Human skin mast cells release histamine in response to both immunologic stimulation mediated by anti-IgE and IgE-independent mechanisms of which substance P is a prototypical secretagogue. We compared the ultrastructural changes produced in dissociated foreskin mast cells by these two stimuli with histamine release. Mast cells were isolated and pooled from the foreskins of 2- to 7-year-old boys in four separate experiments and comprised 25 to 60% of the total dissociated cells.
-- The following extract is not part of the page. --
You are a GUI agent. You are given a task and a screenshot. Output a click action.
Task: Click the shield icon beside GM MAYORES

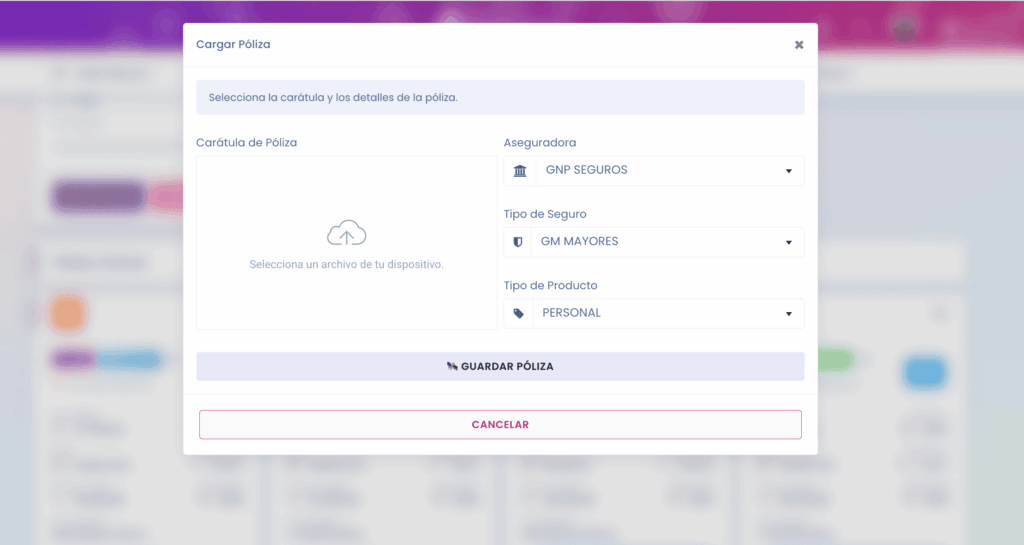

The secretory granules in resting mast cells comprised 47.5% of the extranuclear cell volume and contained crystalline structures, namely, scrolls, gratings, and lattices, in an electron-dense matrix. Stimulation with either anti-IgE or substance P resulted in a net histamine release of 10.2 +/- 1.7% or 21.4 +/- 4.0%, respectively. After either secretagogue, about 75% of the cells underwent compound exocytosis, with fusion of the granule membranes with one another and with the plasma membrane to produce large degranulation channels that opened to the extracellular space. The granules lost their crystalline structure and electron density during secretion but retained the round shape of the original granule as a core that subsequently formed a fibrillar residue. Degranulation channels occupied 30 to 60% of the cytoplasmic volume after substance P stimulation and 10 to 40% after anti-IgE, which compared well with the greater histamine release measured after substance P. The rapid increase in the volume of the degranulation channels after substance P was accompanied by a decrease in cytoplasmic volume, suggesting water moved from the cytoplasm into the granules after stimulation. This study shows that secretion produced in dissociated human foreskin mast cells by two different stimuli, anti-IgE and substance P, which act through different membrane receptors and have distinct secretory characteristics, is similar morphologically.